[SOURCE RECORDS]
Segment Open

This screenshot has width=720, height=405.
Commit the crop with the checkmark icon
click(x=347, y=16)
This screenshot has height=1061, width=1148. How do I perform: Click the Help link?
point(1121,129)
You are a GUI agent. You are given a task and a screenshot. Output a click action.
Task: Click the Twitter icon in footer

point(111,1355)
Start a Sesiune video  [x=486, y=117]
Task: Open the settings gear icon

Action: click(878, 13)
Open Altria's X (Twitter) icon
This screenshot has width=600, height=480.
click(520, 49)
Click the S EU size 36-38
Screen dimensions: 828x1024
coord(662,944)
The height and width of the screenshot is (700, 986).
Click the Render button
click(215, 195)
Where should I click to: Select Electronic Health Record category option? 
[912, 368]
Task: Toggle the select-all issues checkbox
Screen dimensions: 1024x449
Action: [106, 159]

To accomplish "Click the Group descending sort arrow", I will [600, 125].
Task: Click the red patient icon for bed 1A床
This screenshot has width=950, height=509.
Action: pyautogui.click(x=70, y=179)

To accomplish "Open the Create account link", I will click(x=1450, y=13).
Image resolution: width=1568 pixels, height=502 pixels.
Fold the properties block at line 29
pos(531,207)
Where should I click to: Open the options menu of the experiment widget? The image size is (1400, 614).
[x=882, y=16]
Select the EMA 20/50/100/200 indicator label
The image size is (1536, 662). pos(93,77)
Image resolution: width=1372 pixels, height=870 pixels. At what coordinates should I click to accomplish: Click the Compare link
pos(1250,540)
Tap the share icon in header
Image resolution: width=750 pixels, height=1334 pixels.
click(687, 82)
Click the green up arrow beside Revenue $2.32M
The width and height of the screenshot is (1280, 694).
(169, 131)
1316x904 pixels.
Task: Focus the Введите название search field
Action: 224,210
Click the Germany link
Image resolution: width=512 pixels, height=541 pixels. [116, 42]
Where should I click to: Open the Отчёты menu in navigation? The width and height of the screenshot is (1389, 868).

Segment Closed

[ABOUT THIS TASK] Wherever "will" occurs in the entries above, copy the line it sits on.

[RESPONSE AREA]
To accomplish "Click the Group descending sort arrow", I will [600, 125].
To accomplish "Open the Create account link", I will click(x=1450, y=13).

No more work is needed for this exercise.